### What you need to do
In this exercise, retype exactly and only the lines from the top of the entries below through the line that holds "Task: Open the File menu", omitting pictures.

### The data
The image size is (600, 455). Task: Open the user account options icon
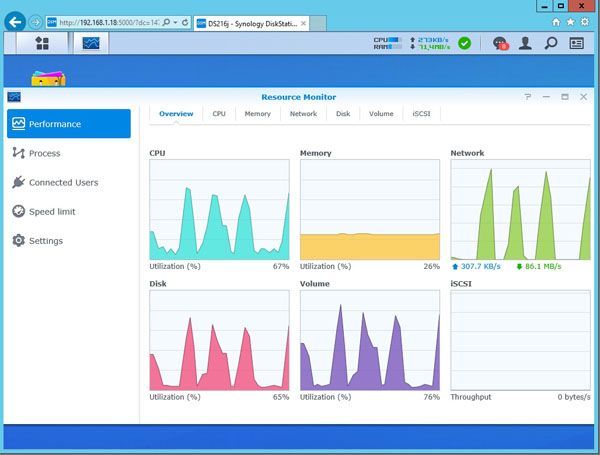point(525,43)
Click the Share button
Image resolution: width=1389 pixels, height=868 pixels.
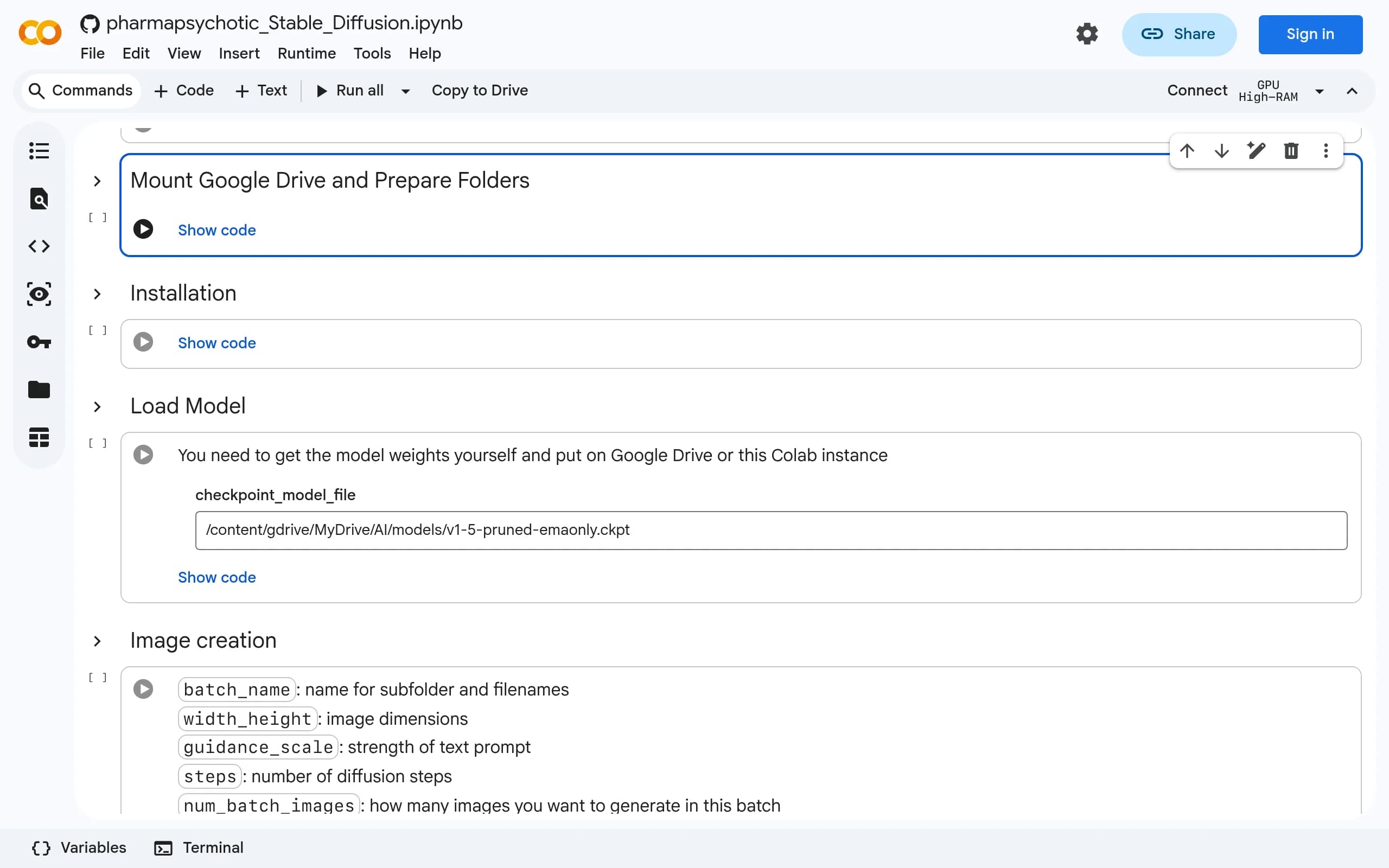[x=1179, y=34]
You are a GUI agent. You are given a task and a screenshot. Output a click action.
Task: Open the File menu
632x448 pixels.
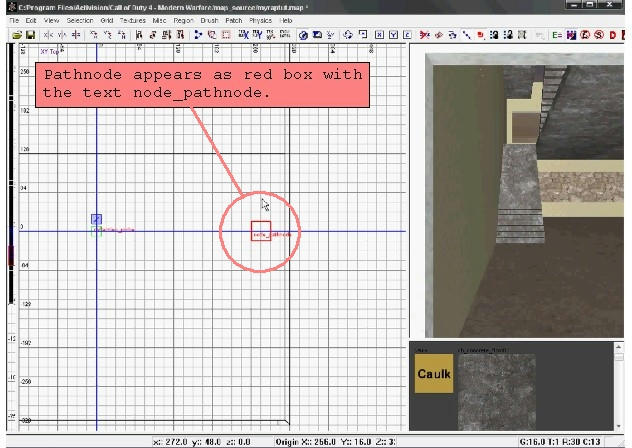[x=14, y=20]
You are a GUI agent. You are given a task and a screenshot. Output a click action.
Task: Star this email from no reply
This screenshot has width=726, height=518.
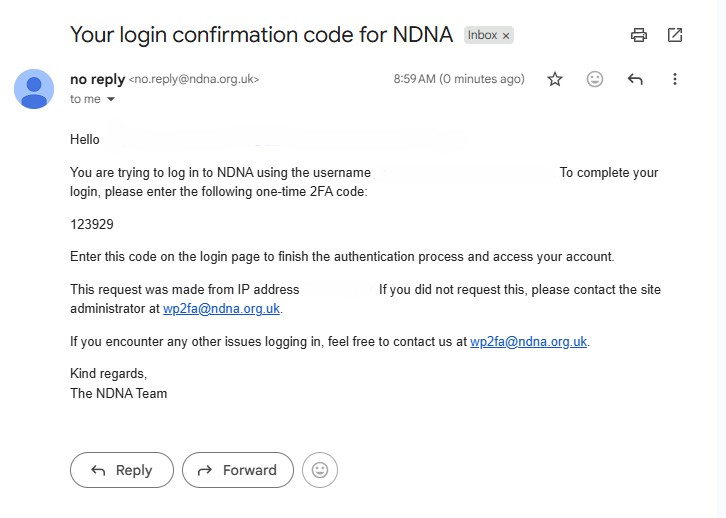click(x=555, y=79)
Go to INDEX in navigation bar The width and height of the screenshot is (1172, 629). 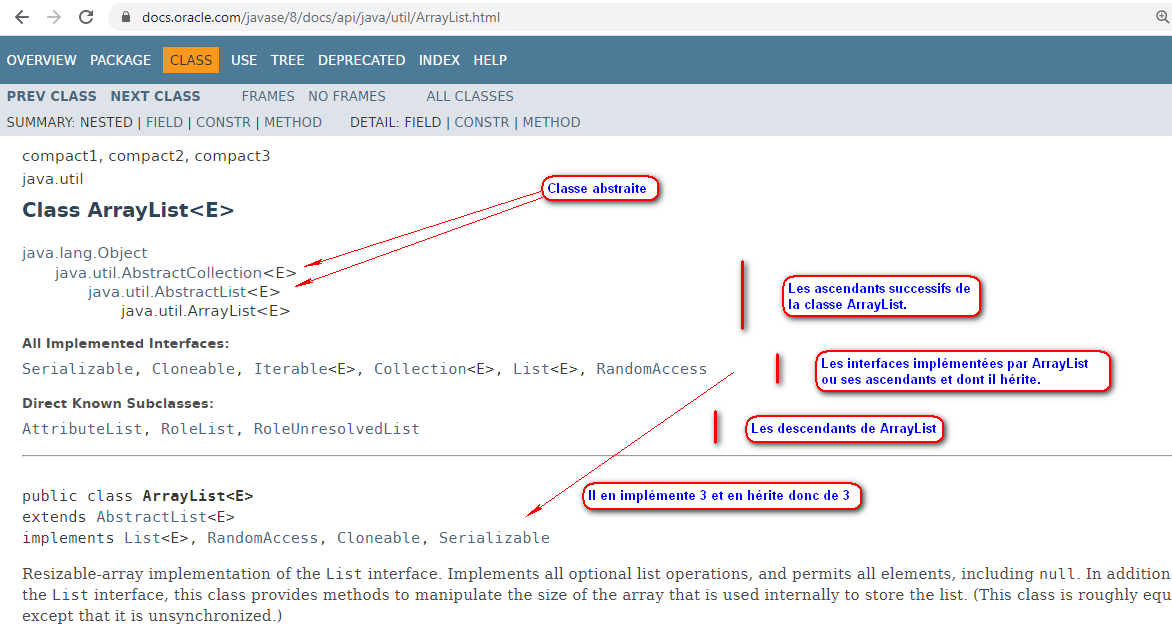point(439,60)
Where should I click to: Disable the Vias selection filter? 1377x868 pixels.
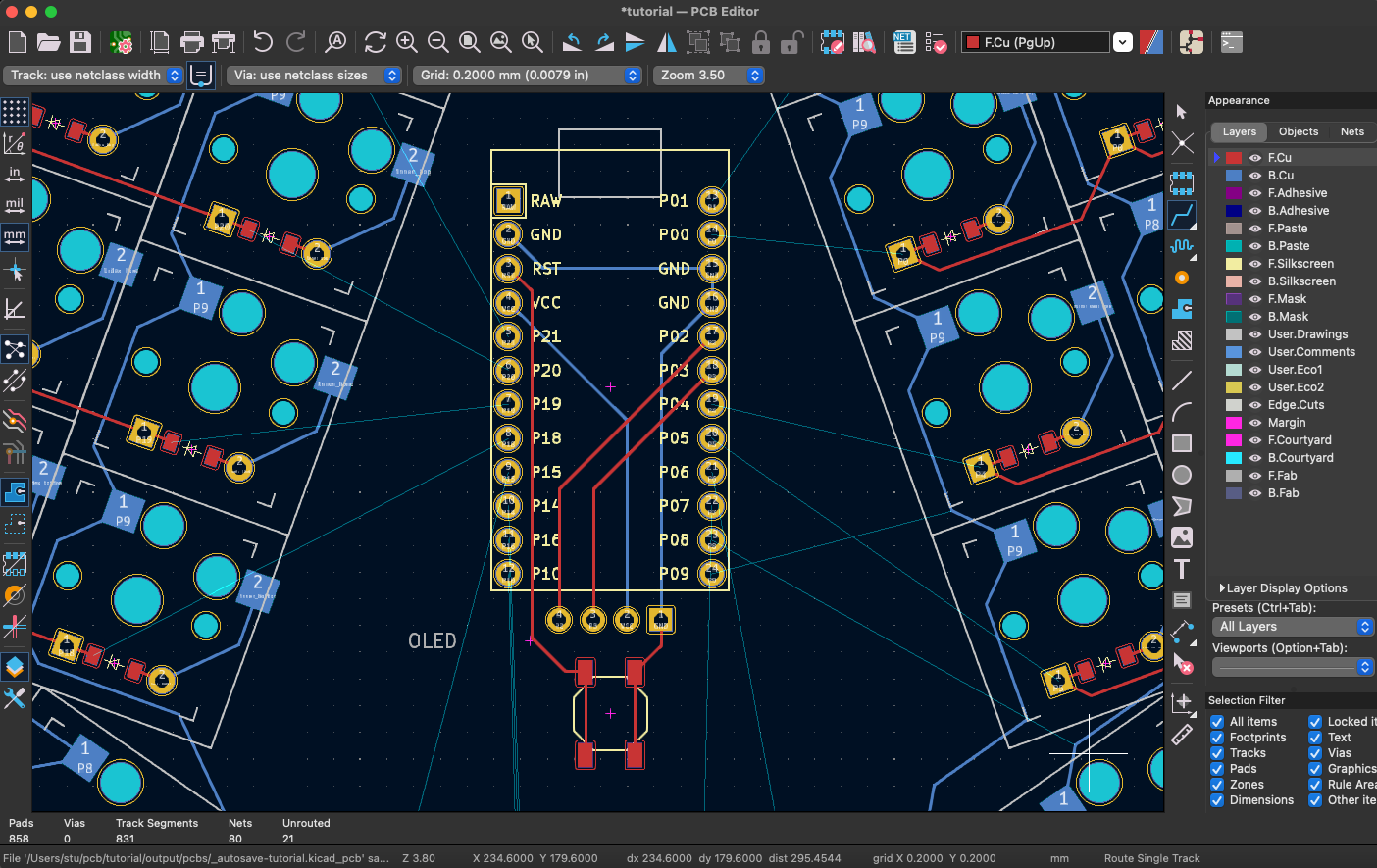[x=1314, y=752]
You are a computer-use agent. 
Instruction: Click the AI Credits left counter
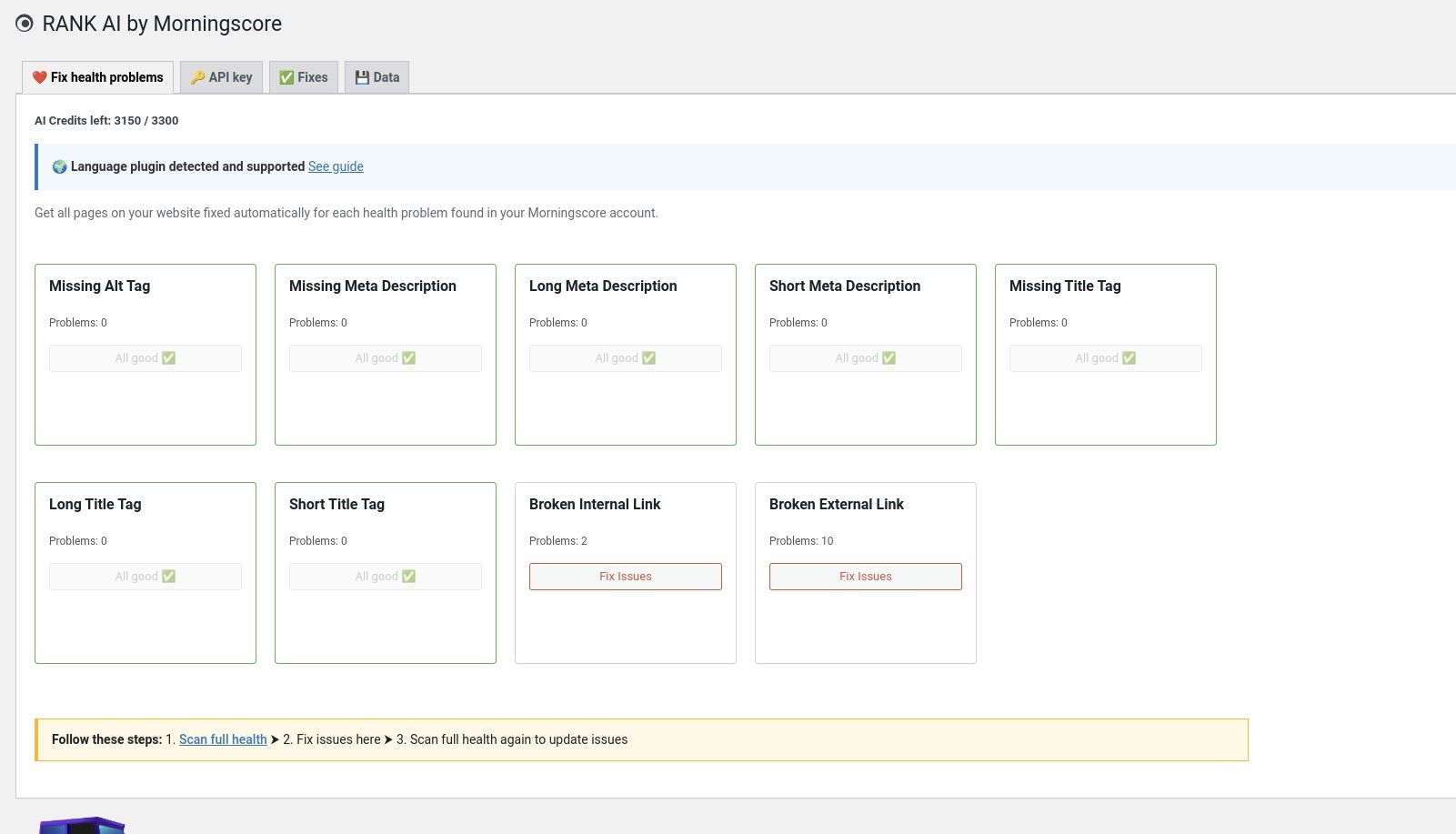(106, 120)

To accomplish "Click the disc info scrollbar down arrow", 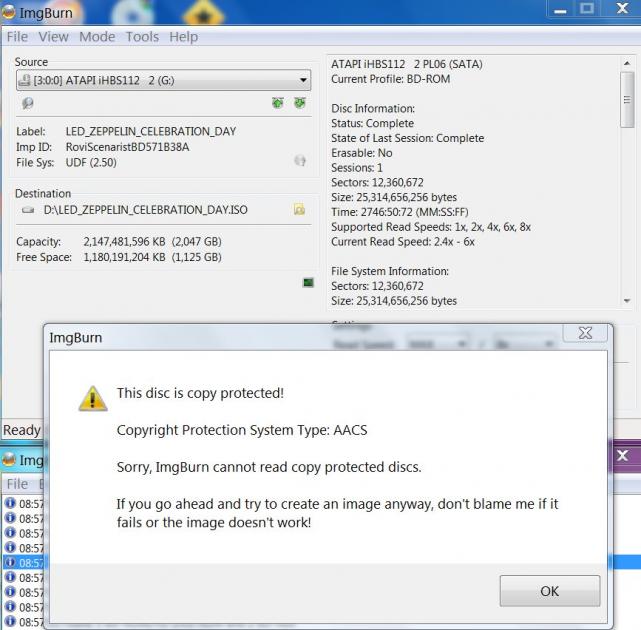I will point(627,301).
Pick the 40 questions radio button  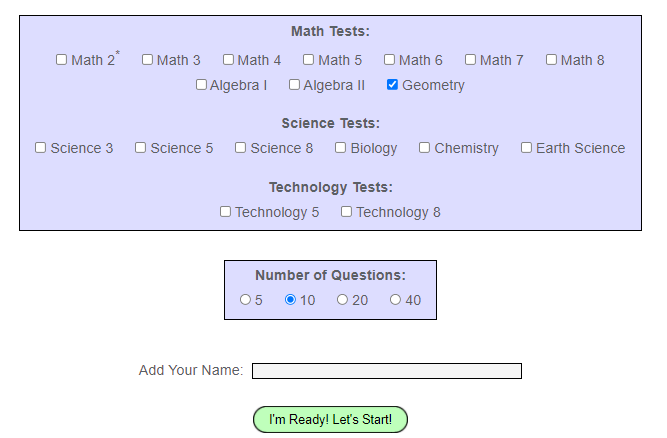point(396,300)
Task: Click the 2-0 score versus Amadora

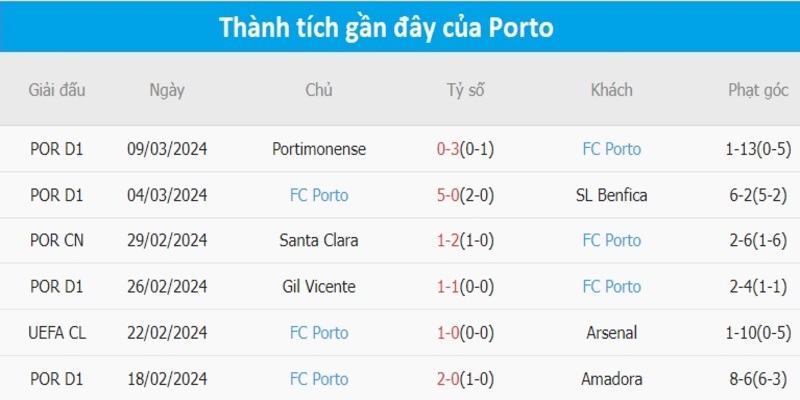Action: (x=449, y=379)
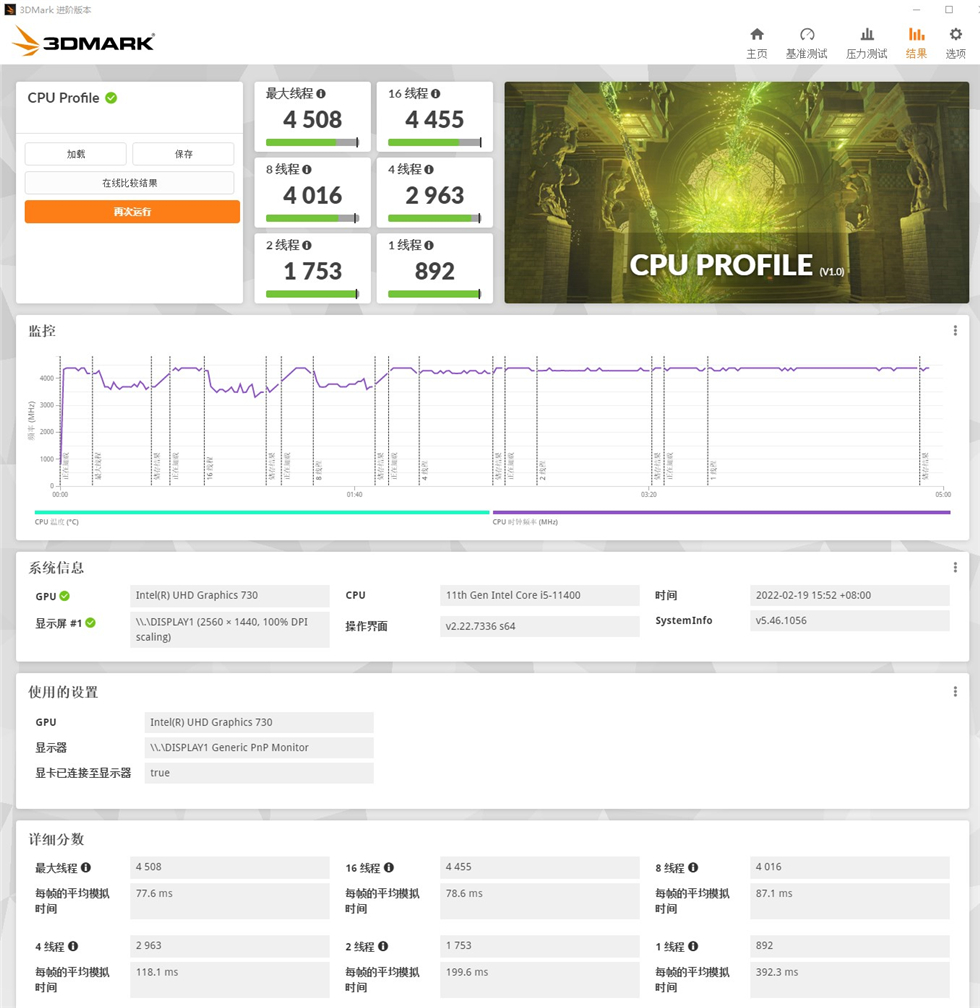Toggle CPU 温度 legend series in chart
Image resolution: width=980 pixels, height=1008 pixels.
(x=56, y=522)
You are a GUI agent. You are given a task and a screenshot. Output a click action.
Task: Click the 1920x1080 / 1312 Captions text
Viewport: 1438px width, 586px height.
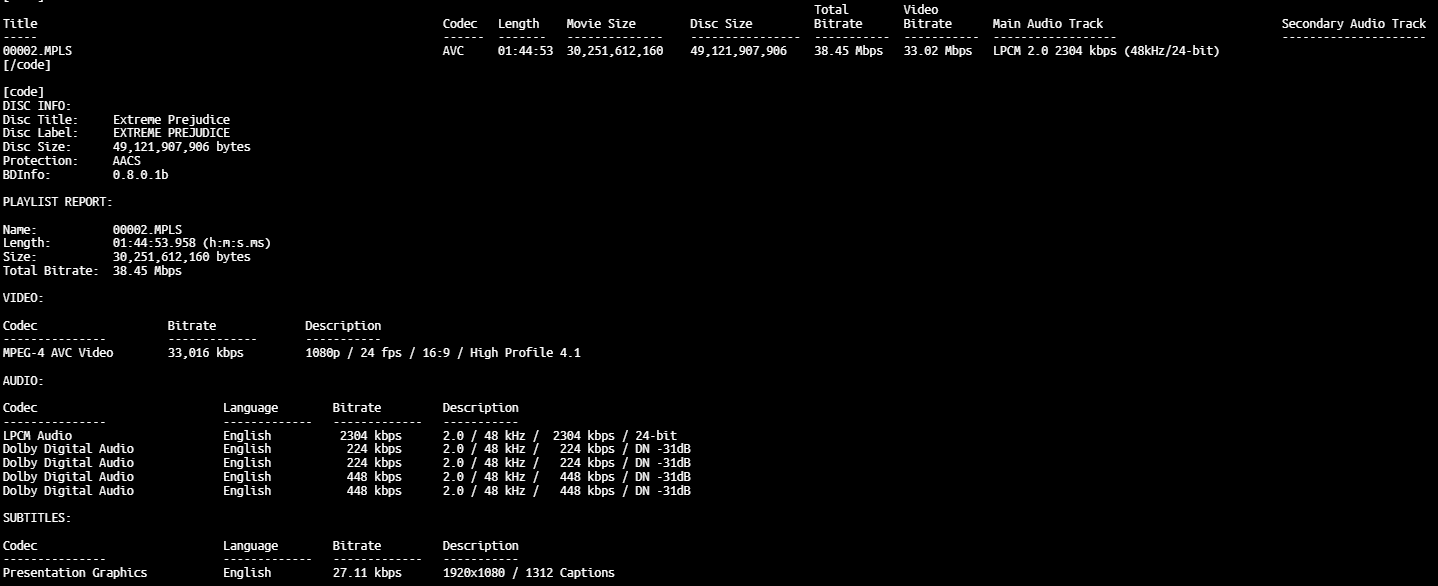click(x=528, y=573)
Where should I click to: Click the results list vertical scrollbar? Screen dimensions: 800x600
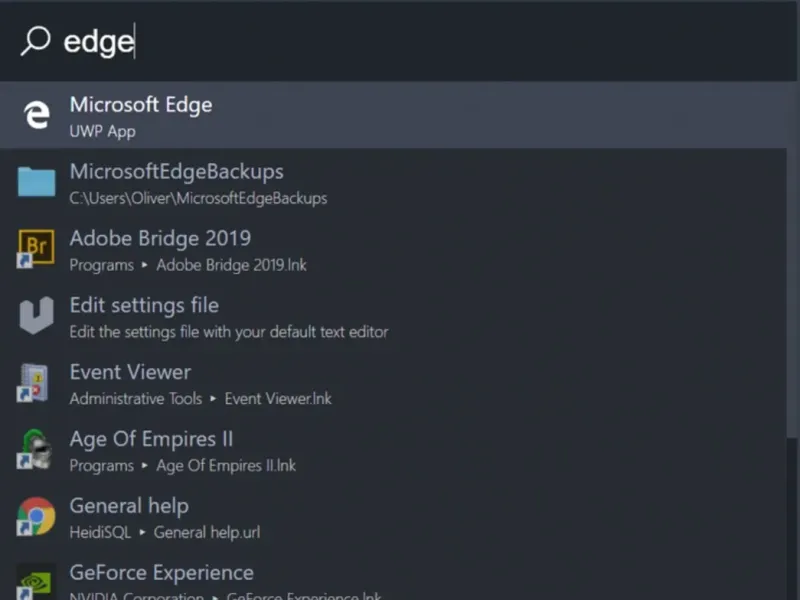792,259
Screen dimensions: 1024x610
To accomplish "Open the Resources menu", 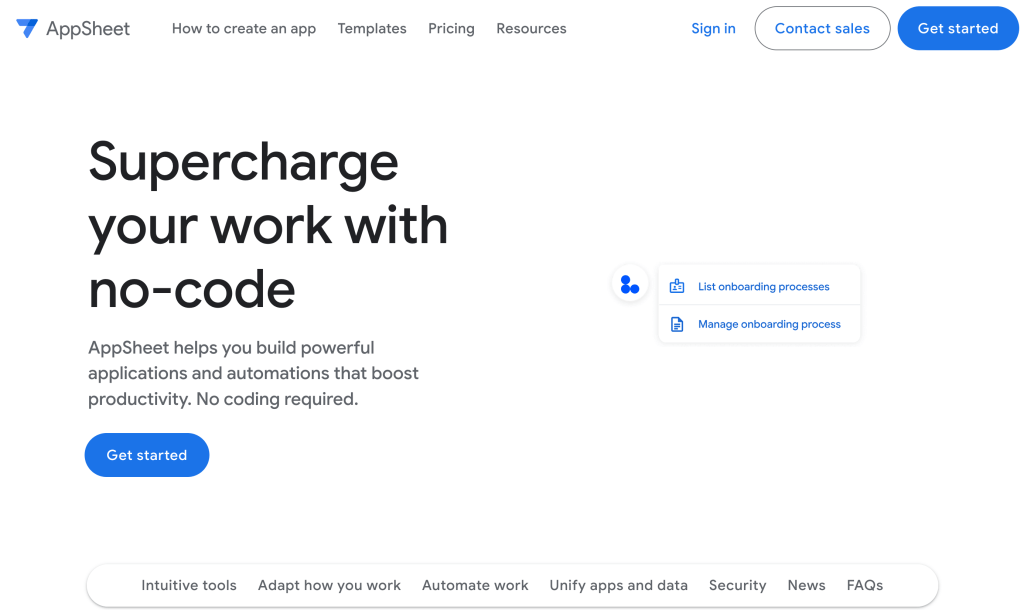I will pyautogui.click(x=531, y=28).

### Answer for the task
The image size is (600, 455). Task: Open the user account options icon
point(525,43)
Click the Share button
Image resolution: width=1389 pixels, height=868 pixels.
[x=1179, y=34]
You are a GUI agent. You are given a task and a screenshot. Output a click action.
Task: Open the File menu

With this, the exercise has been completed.